Juiz é acusado de beneficiar PCC

Testemunha afirma que magistrado, lotado na Vara de Execuções Criminais de Americana, recebeu propina da facção; ele nega

BRUNO RIBEIRO, O Estado de S.Paulo

01 Dezembro 2014 | 02h02

Atualizado às 10h15

SÃO PAULO - Um juiz da Vara de Execuções Criminais de Americana, a 127 quilômetros de São Paulo, é investigado por supostamente conceder benefícios a integrantes do Primeiro Comando da Capital (PCC), facção que controla os presídios de São Paulo. Ele responde a processo criminal por corrupção passiva. A Procuradoria-Geral de Justiça do Estado apura a denúncia.

No último dia 14, o relator do processo, desembargador Ferreira Rodrigues, determinou a quebra do sigilo telefônico do juiz. O processo corre sob segredo de Justiça. O Estado tentou falar com os dois advogados do acusado, Tiago Felipe Coletti Malosso e Daniel Sanflorian Salvado, mas eles não se pronunciaram sobre o caso.

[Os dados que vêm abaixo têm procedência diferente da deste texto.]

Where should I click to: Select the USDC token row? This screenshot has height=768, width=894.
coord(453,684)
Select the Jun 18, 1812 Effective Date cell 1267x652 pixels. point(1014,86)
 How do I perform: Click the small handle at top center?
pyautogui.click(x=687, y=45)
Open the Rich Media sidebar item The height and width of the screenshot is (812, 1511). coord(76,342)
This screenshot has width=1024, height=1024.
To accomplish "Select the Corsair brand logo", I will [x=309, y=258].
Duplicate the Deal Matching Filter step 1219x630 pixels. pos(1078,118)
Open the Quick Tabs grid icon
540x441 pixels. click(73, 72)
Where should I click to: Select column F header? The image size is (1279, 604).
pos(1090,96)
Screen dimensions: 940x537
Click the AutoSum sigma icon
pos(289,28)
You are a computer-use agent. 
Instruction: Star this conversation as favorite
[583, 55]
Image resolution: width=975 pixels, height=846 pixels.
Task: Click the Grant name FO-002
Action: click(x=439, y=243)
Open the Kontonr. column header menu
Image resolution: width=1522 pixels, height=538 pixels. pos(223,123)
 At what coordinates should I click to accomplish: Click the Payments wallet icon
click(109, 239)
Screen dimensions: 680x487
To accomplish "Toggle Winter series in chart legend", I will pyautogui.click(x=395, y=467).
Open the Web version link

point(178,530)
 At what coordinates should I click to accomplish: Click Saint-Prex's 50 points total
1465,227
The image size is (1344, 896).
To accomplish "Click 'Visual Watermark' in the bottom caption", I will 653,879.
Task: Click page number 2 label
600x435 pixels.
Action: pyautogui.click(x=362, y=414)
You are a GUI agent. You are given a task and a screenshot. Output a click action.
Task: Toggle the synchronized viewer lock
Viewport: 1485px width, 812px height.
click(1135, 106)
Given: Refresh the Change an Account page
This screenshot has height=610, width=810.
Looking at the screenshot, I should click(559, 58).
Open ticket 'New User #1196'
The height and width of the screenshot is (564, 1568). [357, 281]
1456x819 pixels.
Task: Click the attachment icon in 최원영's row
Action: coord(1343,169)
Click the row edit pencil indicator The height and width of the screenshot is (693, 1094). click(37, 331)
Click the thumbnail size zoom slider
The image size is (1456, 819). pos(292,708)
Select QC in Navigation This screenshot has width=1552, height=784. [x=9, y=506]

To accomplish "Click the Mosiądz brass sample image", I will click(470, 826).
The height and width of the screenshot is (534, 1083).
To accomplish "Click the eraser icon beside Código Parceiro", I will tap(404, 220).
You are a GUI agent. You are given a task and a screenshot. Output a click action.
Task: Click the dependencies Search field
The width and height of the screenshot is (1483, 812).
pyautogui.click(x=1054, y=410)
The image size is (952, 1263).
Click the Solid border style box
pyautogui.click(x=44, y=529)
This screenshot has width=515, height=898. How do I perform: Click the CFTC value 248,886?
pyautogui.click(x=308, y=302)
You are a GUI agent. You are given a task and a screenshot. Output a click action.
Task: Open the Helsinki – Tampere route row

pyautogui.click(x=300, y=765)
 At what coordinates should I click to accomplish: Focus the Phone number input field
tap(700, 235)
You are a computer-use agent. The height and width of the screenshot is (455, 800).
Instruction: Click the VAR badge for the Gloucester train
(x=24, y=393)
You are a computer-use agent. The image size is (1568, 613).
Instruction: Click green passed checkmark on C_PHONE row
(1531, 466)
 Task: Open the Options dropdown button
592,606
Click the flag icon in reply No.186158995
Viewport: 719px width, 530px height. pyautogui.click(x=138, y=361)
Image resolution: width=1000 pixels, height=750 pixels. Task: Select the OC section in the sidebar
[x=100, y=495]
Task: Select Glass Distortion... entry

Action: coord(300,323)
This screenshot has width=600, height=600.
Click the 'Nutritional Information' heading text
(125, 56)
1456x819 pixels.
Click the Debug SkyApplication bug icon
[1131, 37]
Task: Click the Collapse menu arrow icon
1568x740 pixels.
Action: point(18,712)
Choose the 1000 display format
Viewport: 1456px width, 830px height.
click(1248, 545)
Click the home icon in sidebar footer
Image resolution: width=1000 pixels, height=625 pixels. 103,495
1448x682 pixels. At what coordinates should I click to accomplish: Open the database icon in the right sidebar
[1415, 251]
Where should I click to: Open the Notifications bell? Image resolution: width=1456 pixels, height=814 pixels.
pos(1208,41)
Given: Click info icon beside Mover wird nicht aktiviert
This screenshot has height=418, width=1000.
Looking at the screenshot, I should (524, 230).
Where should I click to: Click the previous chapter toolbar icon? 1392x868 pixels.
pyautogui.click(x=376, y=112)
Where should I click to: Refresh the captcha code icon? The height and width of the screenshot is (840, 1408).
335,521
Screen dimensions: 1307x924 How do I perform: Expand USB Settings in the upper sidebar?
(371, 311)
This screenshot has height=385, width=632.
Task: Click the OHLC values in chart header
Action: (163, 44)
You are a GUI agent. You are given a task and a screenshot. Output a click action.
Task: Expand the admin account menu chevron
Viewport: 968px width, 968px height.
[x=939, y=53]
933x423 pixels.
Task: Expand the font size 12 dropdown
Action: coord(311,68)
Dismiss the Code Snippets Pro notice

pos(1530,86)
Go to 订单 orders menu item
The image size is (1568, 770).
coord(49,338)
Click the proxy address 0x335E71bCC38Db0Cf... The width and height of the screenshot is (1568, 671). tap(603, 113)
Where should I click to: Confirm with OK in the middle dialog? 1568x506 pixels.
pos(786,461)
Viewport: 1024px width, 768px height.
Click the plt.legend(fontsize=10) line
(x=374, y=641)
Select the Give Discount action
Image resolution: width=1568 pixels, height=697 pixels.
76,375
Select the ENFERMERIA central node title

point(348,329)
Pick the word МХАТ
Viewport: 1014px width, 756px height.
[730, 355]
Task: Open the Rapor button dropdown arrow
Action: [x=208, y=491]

A Vara de Execuções Criminais, onde o juiz é lotado, é encarregada de acompanhar o cumprimento de penas de condenados. É esse setor da Justiça que avalia se o detento pode obter benefícios como progressão de regime (do fechado para o semiaberto, por exemplo). O magistrado já foi agente penitenciário e delegado da Polícia Civil antes de se tornar juiz.

Testemunha. As investigações contra o juiz baseiam-se no depoimento de uma testemunha protegida, prestado em dezembro do ano passado. No relato, ela afirma que uma advogada e um servidor público atuaram na intermediação do pagamento da propina ao magistrado para que ele concedesse os benefícios à facção criminosa.

Em um primeiro esclarecimento prestado aos magistrados, o juiz negou as acusações. "O investigado apresentou esclarecimentos e negou as imputações, tornando disponível seus dados bancários e fiscais para colaboração com as investigações", escreveu o desembargador Ferreira Rodrigues, relator do processo, em trecho do procedimento ao qual o Estado teve acesso.

A testemunha, no entanto, voltou a ser ouvida, em março deste ano, e reforçou as acusações, "referindo-se, mais uma vez, à existência de um esquema para beneficiar integrantes do PCC", diz o texto.

O novo depoimento serviu como base para que a Procuradoria-Geral de Justiça, órgão do Ministério Público Estadual com atribuição de mover representação contra juízes, pedisse a quebra do sigilo telefônico.

"Sob esse aspecto, o pedido (para quebrar o sigilo) comporta acolhimento, uma vez que a medida pleiteada - embora de natureza excepcional - é necessária e de utilidade inquestionável, até para que não pairem dúvidas quanto à conduta do magistrado, permitindo uma apuração mais aprofundada dos fatos, inexistindo outros meios disponíveis, menos invasivos", escreveu o relator.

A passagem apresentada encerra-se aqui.